Frictional resistance between orthodontic brackets and archwire: an in vitro study

Nadeem Husain, Avinash Kumar
Journal of Contemporary Dental Practice 2011, 12 (2): 91-9

AIM: The purpose of this investigation was to determine the kinetic frictional resistance offered by stainless steel and Titanium bracket used in combination with rectangular stainless steel wire during in vitro translatory displacement of brackets.

MATERIALS AND METHODS: In this study. Brackets: (All brackets used had a torque of - 7° and an angulation of 0°): (1) Dynalock (Unitek) 0.018'' slot, 3.3 mm bracket width, (2) Mini Uni-Twin (Unitek) 0.018'' slot, 1.6 mm bracket width, (3) Ultra-Minitrim (Dentaurum) 0.022'' slot 3.3 mm bracket width, (4) Titanium (Dentaurum) 0.022'' slot, 3.3 mm bracket width. WIRES: (1) 0.016 x 0.022'' stainless steel (Dentaurum), (2) 0.017 x 0.025''stainless steel (Unitek), (3) 0.018 x 0.025'' stainless steel (Dentaurum), elastomeric modules (Ortho Organisers), 0. 009'' stainless steel ligature wires, hooks made of 0.021 x 0.025'' stainless steel wires, super glue to bond the hooks to the base of the bracket, acetone to condition the bracket and wires before testing and artificial saliva. Brackets were moved along the wire by means of an Instron universal testing machine (1101) and forces were measured by a load cell. All values were recorded in Newtons and then converted into gms (1N-102 gm). 200 gm was then subtracted from these values to find out the frictional force for each archwire/bracket combination. For each archwire/ bracket combination three readings were taken under wet and dry condition and also with stainless steel ligature and elastomeric modules separately.

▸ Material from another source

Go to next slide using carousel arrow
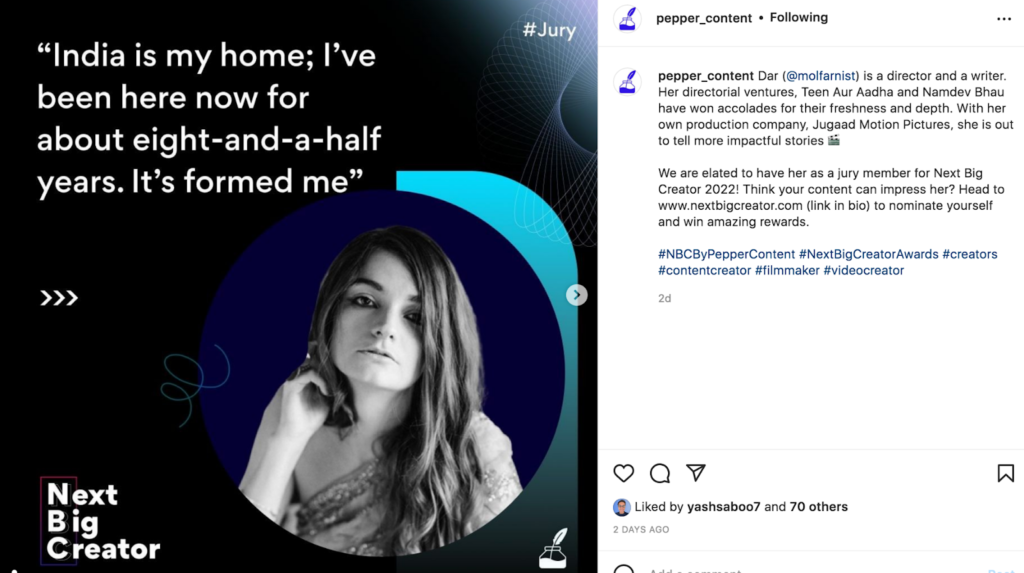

RESULTS: The results showed that narrow brackets generated more friction than wider brackets. Frictional force was directly proportional to wire dimension. Titanium brackets generated more friction than stainless steel brackets. Archwire and bracket ligated with elastomeric module generated more friction than when ligated with stainless steel ligature wire. Frictional forces in the wet condition were greater than in the dry condition for all archwire to bracket combinations.

CONCLUSION: Frictional force was seen to be inversely proportional to bracket width, frictional force was inversely proportional to bracket width, and in the wet condition were greater than in the dry condition for all archwire to bracket combinations.

CLINICAL SIGNIFICANCE: This study of friction is its role in lessening the force actually received by a tooth from an active component such as a spring, loop or elastic. Hence greater applied force is needed to move a tooth with a bracket archwire combination demonstrating high magnitudes of friction compared with one with a low frictional value.